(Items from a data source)
<<<<

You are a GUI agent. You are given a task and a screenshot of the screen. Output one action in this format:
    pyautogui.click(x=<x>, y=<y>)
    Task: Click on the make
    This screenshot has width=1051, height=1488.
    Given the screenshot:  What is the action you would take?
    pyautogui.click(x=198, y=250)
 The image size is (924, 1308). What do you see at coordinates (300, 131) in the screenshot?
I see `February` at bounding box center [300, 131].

>>>>

### AIM OF THE TASK
Reproduce the material above line for line, with no changes.

### TASK RESULT
You are a GUI agent. You are given a task and a screenshot of the screen. Output one action in this format:
    pyautogui.click(x=<x>, y=<y>)
    Task: Click on the make
    This screenshot has width=1051, height=1488.
    Given the screenshot:  What is the action you would take?
    pyautogui.click(x=198, y=250)
 The image size is (924, 1308). What do you see at coordinates (300, 131) in the screenshot?
I see `February` at bounding box center [300, 131].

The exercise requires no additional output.